Schmiedbauer: Wiesbauer gehört traditionell zu jenen Unternehmen am Markt, die viel in eine optimale Lehrlingsausbildung investieren. Viele der heute für das Unternehmen arbeitenden Fachkräfte haben bereits die Lehrlingszeit bei Wiesbauer absolviert. Jedoch nimmt die Zahl der jungen Menschen ständig ab, die die Minimalvoraussetzungen für eine Lehre mitbringen. Da aber davon die Zukunft unserer Branche abhängig ist, geht Wiesbauer in der Lehrlingsausbildung neue, innovative Wege und bietet interessierten, die Minimalvoraussetzungen erfüllenden Jugendlichen maßgeschneiderte Lehrlingsausbildungen.
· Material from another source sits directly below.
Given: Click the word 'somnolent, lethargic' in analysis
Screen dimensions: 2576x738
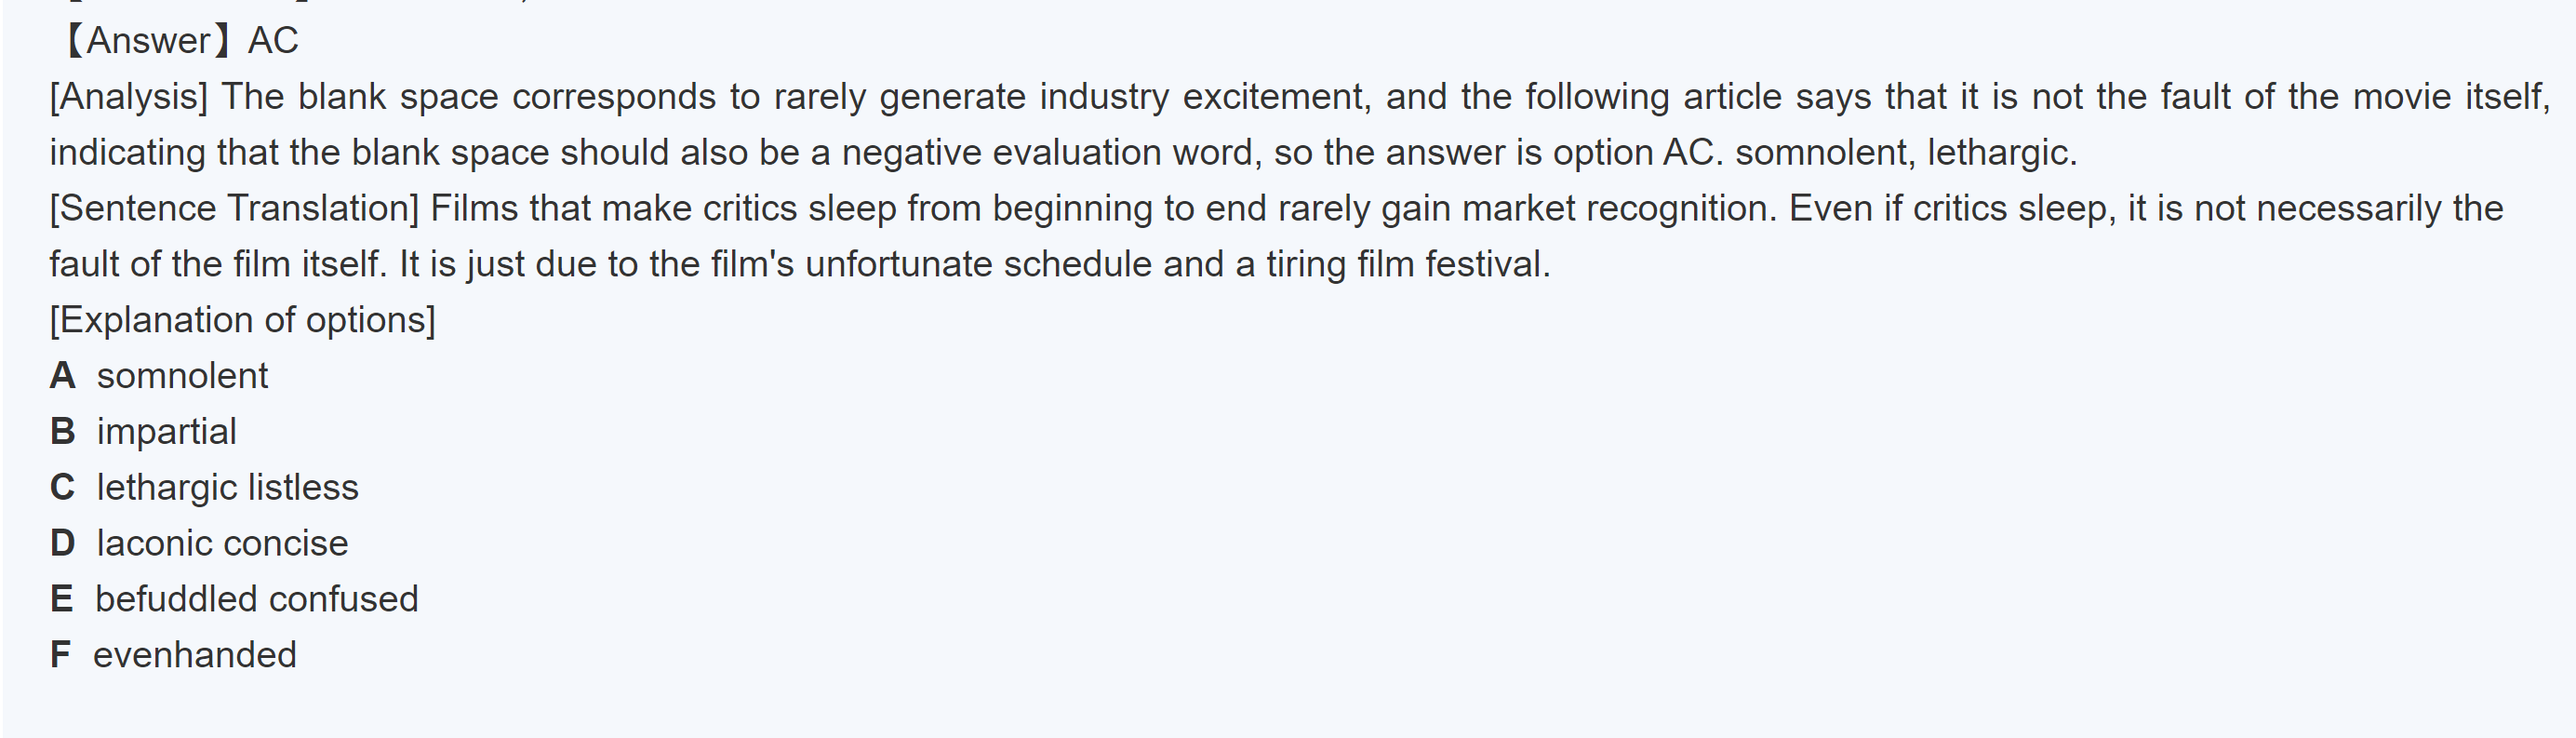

medianet: Wenn man sich die aktuellen Food- und Lebensmitteltrends ansieht, scheint der Trend hin zu Slow-Food wieder zuzunehmen. Inwiefern wirkt sich das auf die Produktgruppe Wurst- und Fleischwaren aus? Und ist ein Fokussieren auf Slicer-Produkte nicht eigentlich ein Schritt in die andere Richtung?
Schmiedbauer: Ich bin überzeugt davon, dass unsere Produktphilosophie, innovative Spezialitäten, die bestens schmecken und von hoher Qualität sind, am Markt anzubieten, in das Schema von Slow-Food gut hineinpasst.

 

medianet: Trotzdem geht der Ernährungstrend in Richtung ‚weniger Fleisch'. Inwiefern ­spüren Sie diese Entwicklung? Und wie treten Sie dem ent­gegen?
Schmiedbauer: Im Gegensatz zu dem von Ihnen genannten Ernährungstrend können wir feststellen, dass es immer mehr Konsumenten gibt, die im LEH gern Produktspezialitäten kaufen, die die vorher genannten Eigenschaften aufweisen.

medianet:
Welches Image hat Fleisch und Wurst als Lebensmittel der Zukunft? Welche Innovationen treiben die Branche voran und wo setzten Sie Akzente?
Schmiedbauer: Wenn es der Branche – so wie uns – gelingt, nicht ausschließlich auf Preis und Masse, sondern auf Kreativität, Qualität und Geschmack zu setzen, mache ich mir über die Zukunft keine großen Sorgen. Wiesbauer hat mit der vor zwei Jahren überaus erfolgreich eingeführten Produktlinie ‚Haubenküche für zu Hause' bewiesen, dass es möglich ist, auch neue, zum Teil jüngere Zielgruppen für Fleisch zu begeistern.

medianet:
Woher kommen denn heute die Rohstoffe, also das Fleisch, das Wiesbauer verarbeitet?
Schmiedbauer: Um die hohe Qualität und den besten Geschmack seiner Produkte zu gewährleisten, kauft Wiesbauer sein Fleisch ausschließlich bei speziell ausgesuchten Anbietern – nach Möglichkeit von österreichischen Betrieben (AMA-Betriebe).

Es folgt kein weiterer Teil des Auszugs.